When Charles Raison, another presenter, and his colleagues at Emory University also evaluated the effects of a compassion training course, they found lower stress hormones in the blood and saliva of people who spent the most time doing the compassion exercises.
But what’s in compassion training, one might ask?
How does it boost the frontal lobes and attenuate stress hormones? Read on…
2. Compassion hinges upon mindfulness
The regular practice of mindfulness—moment to moment awareness of your body and mind—turns out to be a common theme across programs for training compassion, including those based at the University of Wisconsin, Emory University, CCARE, the Max Planck Institute in Leipzig, Germany, a consortium of clinicians in the United Kingdom, and, of course, 2,000 years of Buddhist tradition.
The opposite of mindfulness is sometimes referred to as “mindwandering”—reflexively thinking about what has happened, might have happened, or could or should happen.
This very common non-mindful habit has been shown by Harvard researchers Matthew Killingsworth and Daniel Gilbert to decrease happiness.
Judson Brewer, a psychiatrist at Yale University, has shown that mindwandering involves a predictable brain area (the posterior cingulate cortex), and that people can phase out activation in this brain area by practicing mindfulness.

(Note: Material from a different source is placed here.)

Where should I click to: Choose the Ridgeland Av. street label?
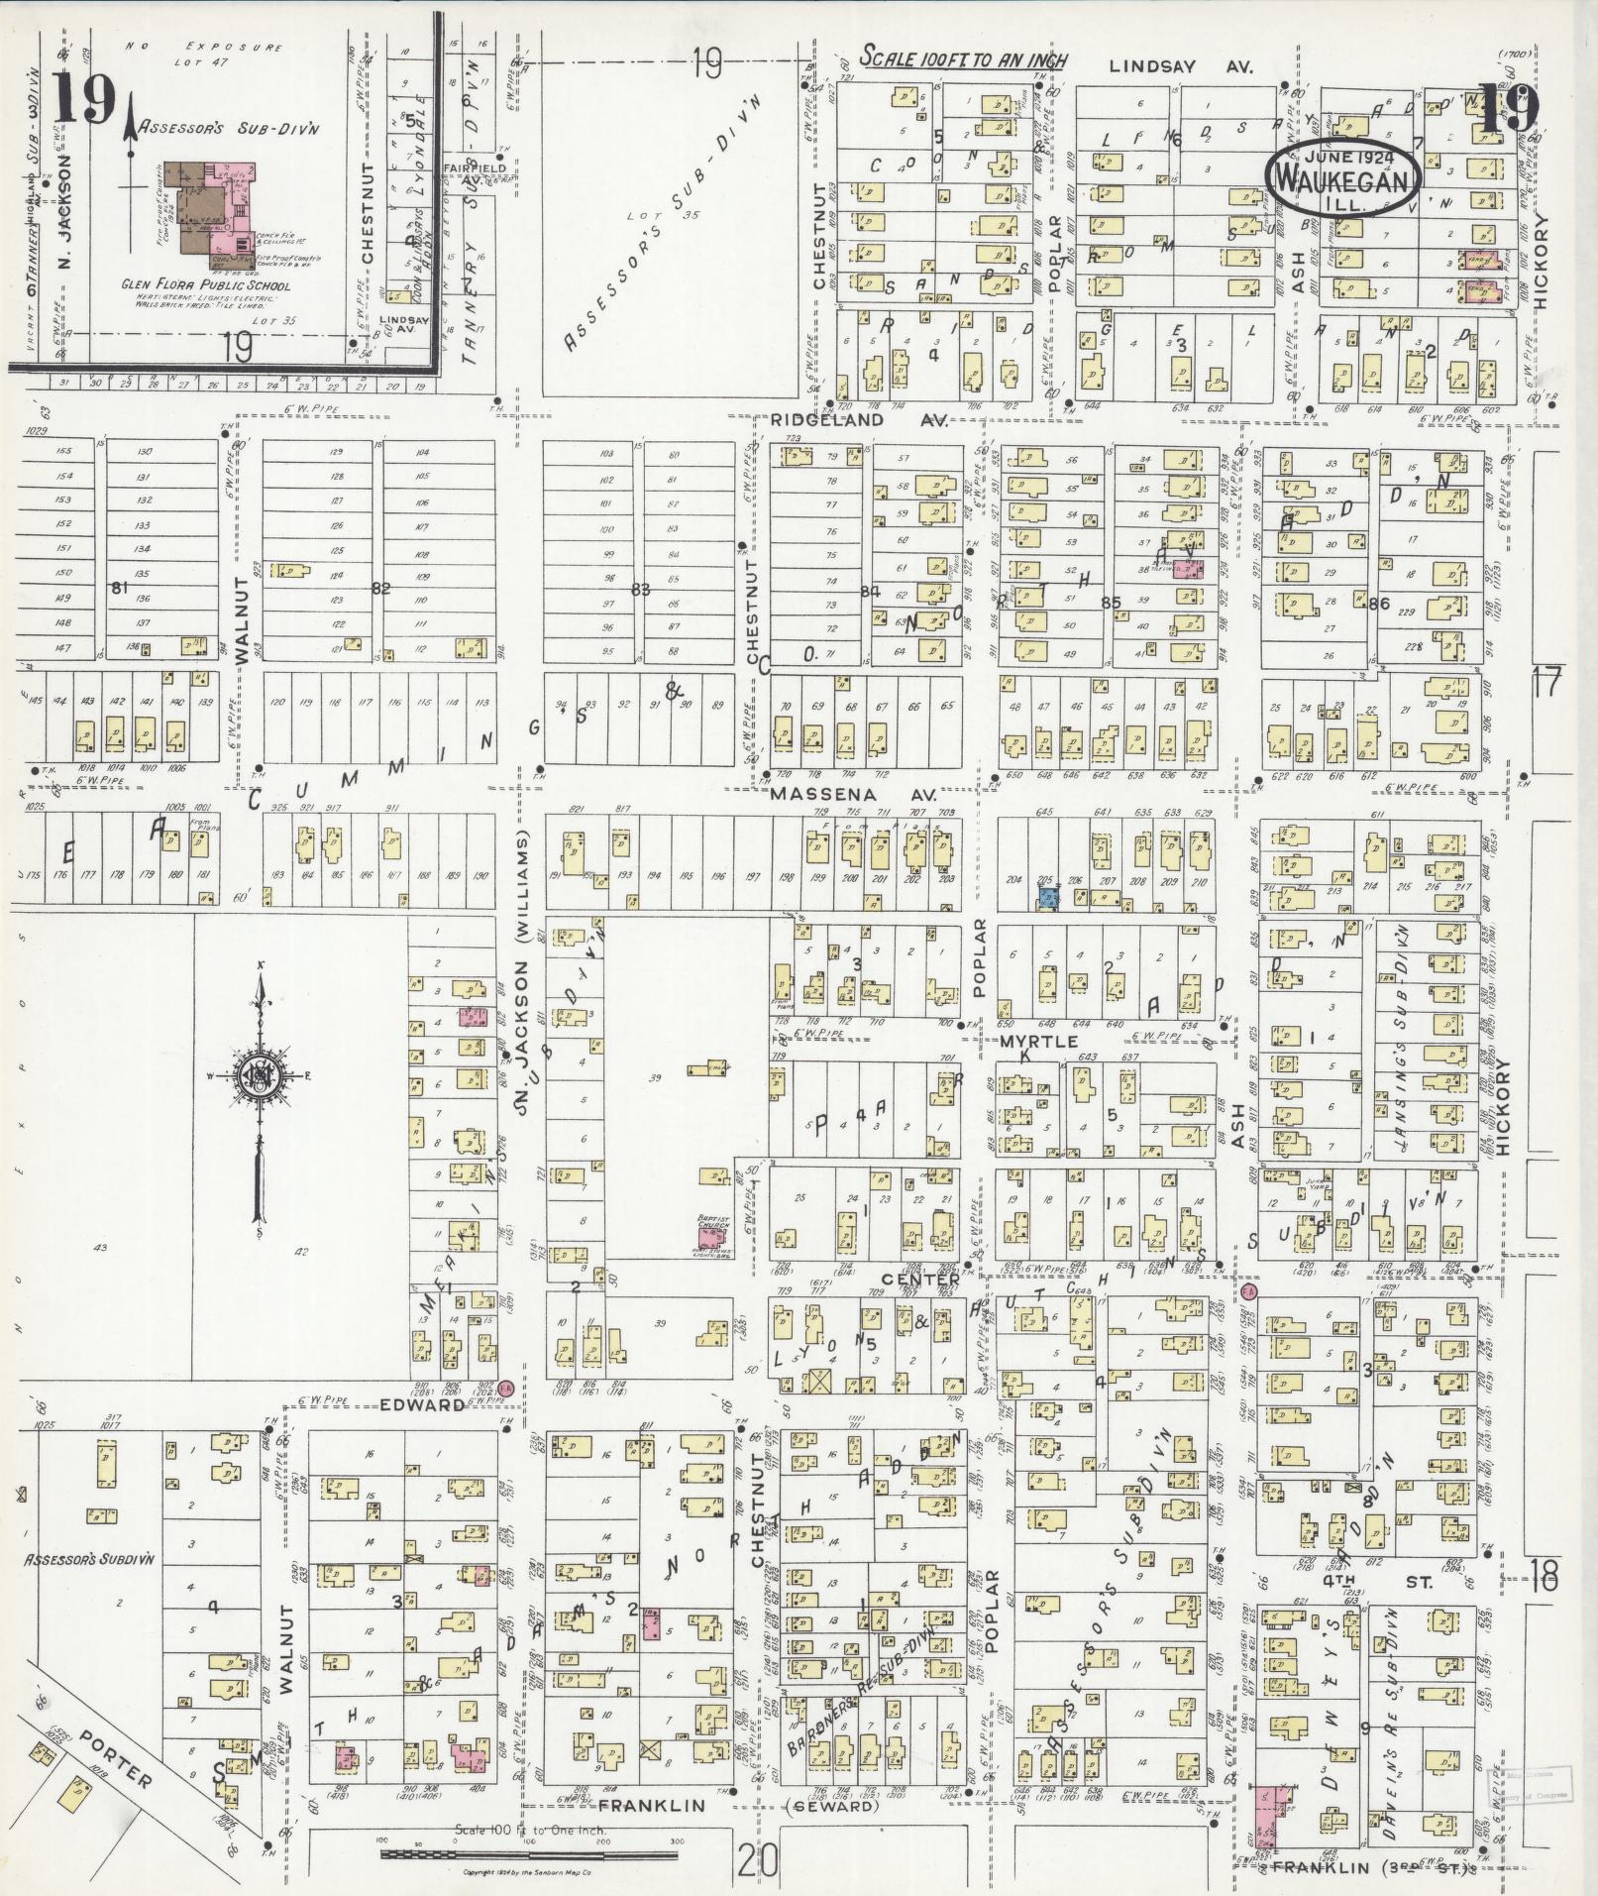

Compassion, data suggest, comes more readily if people can be more openly aware of the present moment as it is occurring, particularly in the presence of other’s suffering, without reflexive thinking or judgment. (For more on the links between compassion and mindfulness, stay tuned for details about the GGSC’s conference on the relationship between the two, to be held in March of 2013.)
3. Brains like helping the group more than helping the self
Studies using optogenetics, a technique for making populations of living brain cells fire, and fMRI, which measures how much oxygen neurons are using, show that the brain’s pleasure systems also play an important role in compassion.
For example, extending compassion toward others biases the brain to glean more positive information from the world, something called the “carryover effect.”
Compassionate action—such as giving some of one’s own earnings to charity—also activates pleasure circuits, which some people call “the warm glow.”
In the words of Dr. Jamil Zaki, a professor of psychology at Stanford, “humans are the champions of kindness.”
Zaki’s brain imaging data shows that being kind to others registers in the brain as more like eating chocolate than like fulfilling an obligation to do what’s right (e.g., eating brussel sprouts).
Brains find it more valuable to do what’s in the interest of the group than to do what’s most profitable to the self.
In his keynote address, Richie Davidson, the director of the Center for Investigating Healthy Minds at the University of Wisconsin, highlighted the legacy of philosophical thought—now corroborated by a growing body of research—suggesting that compassion is both fundamental and beneficial to human survival.
Davidson advocated that academia—and all workplaces, for that matter—provide facilities and paid time for training compassion.
When he shared a photo of the Tibetan-Buddhist-inspired onsite meditation facility at his center and discussed their “time off for retreat” policy, the crowd cheered enthusiastically.
While speakers like Davidson might have been academics, their insights can be applied to many domains of life—from marriages and neighborhoods to workplaces and schools—to spread compassion well beyond the mountains of Telluride.